Full text | Click to download. |
Citation | Ph.D. Dissertation, Yale University, 2007.
|
Author | Hong Jiang
|
Based on earlier research on population protocols, we establish a theoretical
model to study distributed systems of simple anonymous interacting agents. We
define global fairness to model nondeterministic scheduling in loosely-coupled
distributed systems and show that global fairness is a realistic assumption
and useful abstraction in many circumstances.
Fault-tolerance is a critical requirement for most tasks in the systems we
consider. We study fault-tolerance in this model from two aspects:
self-stabilization and distributed consensus.

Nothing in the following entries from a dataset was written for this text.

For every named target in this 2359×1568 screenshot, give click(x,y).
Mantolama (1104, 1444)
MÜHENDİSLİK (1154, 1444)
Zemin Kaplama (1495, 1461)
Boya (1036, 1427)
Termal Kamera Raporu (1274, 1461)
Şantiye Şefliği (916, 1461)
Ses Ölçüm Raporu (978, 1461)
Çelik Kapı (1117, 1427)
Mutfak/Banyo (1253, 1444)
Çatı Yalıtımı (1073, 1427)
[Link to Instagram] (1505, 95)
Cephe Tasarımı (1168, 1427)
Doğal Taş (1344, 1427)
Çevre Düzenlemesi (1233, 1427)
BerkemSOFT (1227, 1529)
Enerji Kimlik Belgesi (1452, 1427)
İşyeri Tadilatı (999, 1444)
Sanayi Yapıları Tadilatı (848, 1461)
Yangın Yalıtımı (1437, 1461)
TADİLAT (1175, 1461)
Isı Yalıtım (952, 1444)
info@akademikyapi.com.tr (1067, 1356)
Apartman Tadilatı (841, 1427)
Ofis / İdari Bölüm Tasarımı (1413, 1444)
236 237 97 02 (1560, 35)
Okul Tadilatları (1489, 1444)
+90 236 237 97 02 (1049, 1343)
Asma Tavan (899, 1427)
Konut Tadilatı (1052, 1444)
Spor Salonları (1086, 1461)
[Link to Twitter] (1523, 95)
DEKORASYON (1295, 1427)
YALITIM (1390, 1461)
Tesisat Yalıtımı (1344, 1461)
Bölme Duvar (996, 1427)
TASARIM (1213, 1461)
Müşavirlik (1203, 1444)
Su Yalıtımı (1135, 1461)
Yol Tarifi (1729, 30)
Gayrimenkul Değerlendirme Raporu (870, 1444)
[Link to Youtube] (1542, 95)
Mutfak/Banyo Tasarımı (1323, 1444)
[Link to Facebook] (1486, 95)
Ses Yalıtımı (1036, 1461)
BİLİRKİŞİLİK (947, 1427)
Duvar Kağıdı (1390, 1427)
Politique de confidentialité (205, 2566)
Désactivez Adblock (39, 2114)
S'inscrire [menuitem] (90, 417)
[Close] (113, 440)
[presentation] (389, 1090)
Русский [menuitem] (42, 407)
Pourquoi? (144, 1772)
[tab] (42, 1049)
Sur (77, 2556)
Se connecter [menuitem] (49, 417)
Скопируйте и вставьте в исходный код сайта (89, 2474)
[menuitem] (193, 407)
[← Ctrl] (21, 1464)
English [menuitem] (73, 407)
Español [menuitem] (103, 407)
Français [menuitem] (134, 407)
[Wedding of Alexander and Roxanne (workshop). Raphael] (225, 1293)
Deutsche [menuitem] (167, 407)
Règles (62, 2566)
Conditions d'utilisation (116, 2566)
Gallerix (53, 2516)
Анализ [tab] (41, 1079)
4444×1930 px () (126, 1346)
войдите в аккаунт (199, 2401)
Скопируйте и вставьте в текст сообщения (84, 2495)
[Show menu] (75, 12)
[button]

Self-stabilization is a way to design algorithms that tolerate arbitrary
transient faults. In the type of systems we study, most of the known
algorithms and even problem definitions are no longer applicable. We give the
appropriate definitions and present self-stabilizing algorithms for a number
of important problems including token circulation, distance-$2$ coloring, ring
orientation, spanning-tree construction, and leader election, with some
constraints on the underlying interaction graph or external inputs.
To achieve constant-space uniform self-stabilizing leader election in rings
under the assumption of global fairness, we introduce the failure detector
$\Omega?$ to provide the agents with limited eventually-correct global
information concerning the presence or absence of leader(s). $\Omega?$ can be
implemented in practice with simple mechanisms such as timeouts. On the other
hand, uniform self-stabilizing leader election is impossible, under local
fairness, even with the help of $\Omega?$.
It is known that consensus is impossible in the presence of even one crash
failure in an asynchronous system. We define a nonterminating version of the consensus problem
appropriate to our model of computation called stabilizing consensus which allows the inputs and outputs to change over time and
requires the outputs of nonfaulty agents to eventually reach agreement if the inputs of nonfaulty agents stabilize. We present
stabilizing-consensus algorithms in the presence of both crash failures and
Byzantine failures.
To tolerate Byzantine failures, it is necessary to augment agents with partial identifiers, and the number of Byzantine faults must be less than
one-third of the total number of distinct identifiers.